§ **TASK STATEMENT**
Go through the listing beneath this task and return every line that carries the string "column".

§ **RECORDS FOR THIS EXERCISE**

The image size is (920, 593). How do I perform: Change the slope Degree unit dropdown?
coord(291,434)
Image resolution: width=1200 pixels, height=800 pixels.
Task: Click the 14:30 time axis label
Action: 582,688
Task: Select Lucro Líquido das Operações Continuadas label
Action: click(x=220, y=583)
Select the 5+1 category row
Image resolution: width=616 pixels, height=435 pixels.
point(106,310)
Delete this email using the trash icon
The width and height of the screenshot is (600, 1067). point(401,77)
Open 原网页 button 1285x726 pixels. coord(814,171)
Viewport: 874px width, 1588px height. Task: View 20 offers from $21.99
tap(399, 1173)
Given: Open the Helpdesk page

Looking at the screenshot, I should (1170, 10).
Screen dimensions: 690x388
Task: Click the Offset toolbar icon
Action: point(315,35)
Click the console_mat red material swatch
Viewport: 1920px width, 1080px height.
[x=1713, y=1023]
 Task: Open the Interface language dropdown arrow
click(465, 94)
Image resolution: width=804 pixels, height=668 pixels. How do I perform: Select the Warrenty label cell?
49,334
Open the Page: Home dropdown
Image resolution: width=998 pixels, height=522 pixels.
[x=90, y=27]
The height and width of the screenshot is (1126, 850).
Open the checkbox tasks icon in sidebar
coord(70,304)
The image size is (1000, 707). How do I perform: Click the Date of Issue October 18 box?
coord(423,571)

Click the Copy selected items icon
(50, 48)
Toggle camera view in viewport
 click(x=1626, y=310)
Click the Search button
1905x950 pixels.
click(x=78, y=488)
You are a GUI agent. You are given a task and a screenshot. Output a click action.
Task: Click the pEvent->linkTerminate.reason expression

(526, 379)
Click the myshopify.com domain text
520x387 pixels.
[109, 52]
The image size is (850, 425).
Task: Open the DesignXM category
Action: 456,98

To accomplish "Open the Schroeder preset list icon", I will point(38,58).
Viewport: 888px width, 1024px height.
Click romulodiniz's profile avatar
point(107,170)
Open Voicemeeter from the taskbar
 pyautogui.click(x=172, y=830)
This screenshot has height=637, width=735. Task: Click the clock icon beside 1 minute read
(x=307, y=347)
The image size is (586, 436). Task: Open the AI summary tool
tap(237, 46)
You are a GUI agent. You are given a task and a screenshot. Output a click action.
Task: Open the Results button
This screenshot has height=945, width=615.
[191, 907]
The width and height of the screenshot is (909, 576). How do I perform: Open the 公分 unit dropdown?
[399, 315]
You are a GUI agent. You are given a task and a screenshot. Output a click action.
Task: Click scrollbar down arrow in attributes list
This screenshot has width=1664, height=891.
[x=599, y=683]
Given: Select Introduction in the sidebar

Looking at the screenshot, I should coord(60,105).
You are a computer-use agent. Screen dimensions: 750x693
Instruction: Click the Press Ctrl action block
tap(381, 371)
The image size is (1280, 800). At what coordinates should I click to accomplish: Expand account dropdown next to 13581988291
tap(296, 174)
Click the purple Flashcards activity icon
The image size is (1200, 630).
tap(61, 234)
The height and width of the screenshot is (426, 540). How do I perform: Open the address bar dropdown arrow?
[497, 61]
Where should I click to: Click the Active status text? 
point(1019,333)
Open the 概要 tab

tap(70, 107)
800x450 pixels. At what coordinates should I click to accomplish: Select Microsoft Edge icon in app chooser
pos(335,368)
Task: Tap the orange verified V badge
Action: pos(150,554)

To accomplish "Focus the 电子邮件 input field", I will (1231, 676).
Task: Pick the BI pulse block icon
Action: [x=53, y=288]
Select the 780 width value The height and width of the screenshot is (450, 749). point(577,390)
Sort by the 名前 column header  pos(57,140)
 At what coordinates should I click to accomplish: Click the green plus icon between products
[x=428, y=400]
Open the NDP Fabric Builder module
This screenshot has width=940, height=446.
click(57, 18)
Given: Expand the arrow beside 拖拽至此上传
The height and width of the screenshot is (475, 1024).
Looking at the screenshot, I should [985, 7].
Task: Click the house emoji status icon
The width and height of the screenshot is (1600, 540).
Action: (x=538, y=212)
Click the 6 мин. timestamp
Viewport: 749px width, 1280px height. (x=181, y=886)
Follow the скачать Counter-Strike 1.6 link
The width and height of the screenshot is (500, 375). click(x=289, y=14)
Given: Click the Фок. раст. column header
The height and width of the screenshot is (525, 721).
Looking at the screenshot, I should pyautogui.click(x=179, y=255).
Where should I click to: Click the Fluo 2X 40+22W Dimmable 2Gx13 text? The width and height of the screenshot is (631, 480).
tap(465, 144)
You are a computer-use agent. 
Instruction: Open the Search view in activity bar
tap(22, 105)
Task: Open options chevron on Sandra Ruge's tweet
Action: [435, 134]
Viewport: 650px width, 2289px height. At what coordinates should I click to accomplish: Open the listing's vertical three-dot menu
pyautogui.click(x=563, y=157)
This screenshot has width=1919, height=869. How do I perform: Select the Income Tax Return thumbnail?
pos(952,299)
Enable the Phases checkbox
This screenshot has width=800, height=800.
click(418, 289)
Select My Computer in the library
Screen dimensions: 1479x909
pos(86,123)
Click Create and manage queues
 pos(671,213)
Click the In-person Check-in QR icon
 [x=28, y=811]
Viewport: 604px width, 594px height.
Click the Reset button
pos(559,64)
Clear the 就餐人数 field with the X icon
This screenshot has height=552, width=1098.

§ **ANSWER BOX**
Sort by the 名前 column header  pos(57,140)
Given: Click the Фок. раст. column header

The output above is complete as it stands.